Disruption of Intracellular Cholesterol Transport: Potential Approach to Treating Melanoma
Posted: Wednesday, August 22, 2018
Results from a recently published study suggest that disruption of intracellular cholesterol transport by targeting acid sphingomyelinase (ASM) deficiency may be utilized as a potential chemotherapeutic approach for treating cancer, such as melanoma. The study, published in the British Journal of Cancer, centers on the hypothesis that the demand for cholesterol is high in certain cancers, making them potentially sensitive to therapeutic strategies targeting cellular cholesterol homoeostasis.
Omer F. Kuzu, MD, of the Pennsylvania State University College of Medicine, Hershey, and colleagues, studied the effect of functional ASM inhibitors on intracellular cholesterol levels, cholesterol homoeostasis, cellular endocytosis, and signaling cascades. Two tested ASM inhibitors, perphenazine and fluphenazine (also clinically used as antipsychotics), were effective in inhibiting xenografted tumor growth. The investigators also noted that targeting intracellular cholesterol transport with leelamine has been shown to retard melanoma tumor growth.
In the study, ASM inhibitors were effective at killing cancer cells, depending on the genetic background. Melanoma cell lines harboring activating BRAFmutations and loss of functional PTEN required twofold to fivefold lower concentrations of ASM inhibitors than normal skin cells or melanoma cells lacking these genetic alterations.

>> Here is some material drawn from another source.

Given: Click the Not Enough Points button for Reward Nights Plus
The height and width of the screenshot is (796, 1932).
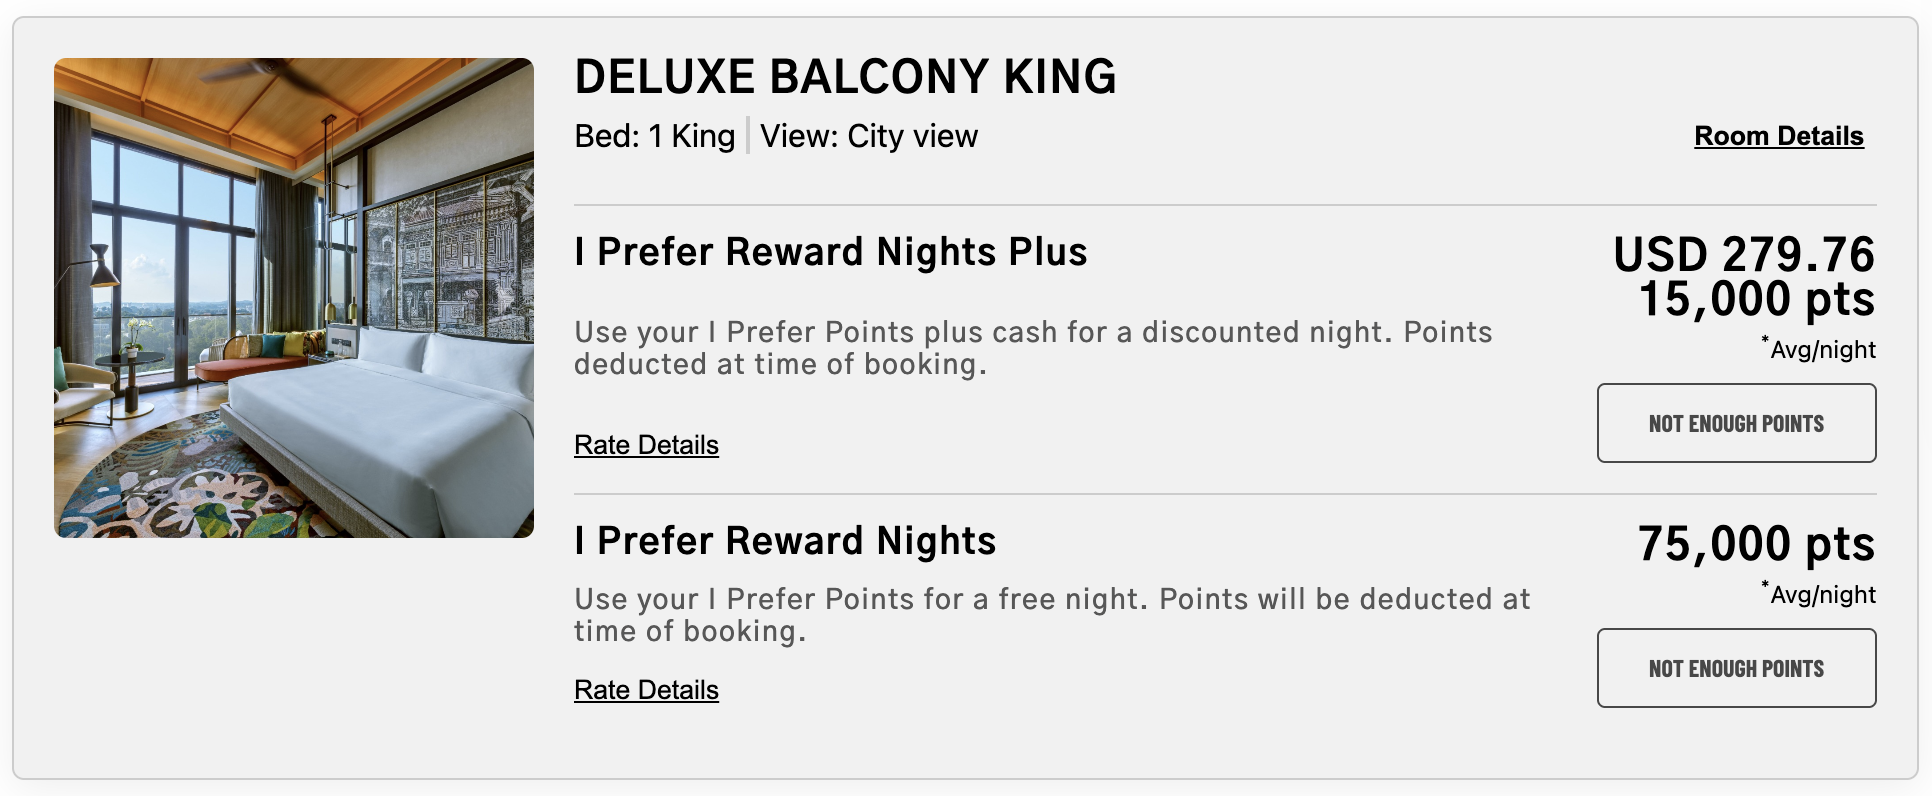Looking at the screenshot, I should [1736, 422].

To measure the chemotherapeutic potential of ASM inhibition, the efficacy of perphenazine, nortriptyline, and desipramine was tested on xenografted melanoma tumor development. Oral administration of perphenazine reduced tumor growth by 60%, whereas the use of nortriptyline and desipramine led to 50% and 30% tumor inhibition, respectively. The investigators also commented that nanoliposomal encapsulation of perphenazine reduced side effects while enhancing chemotherapeutic efficacy.
“Certain ASM compounds with well-known toxicity profiles might be repurposed for use as anticancer agents by reformulation into nanoparticles,” noted the researchers.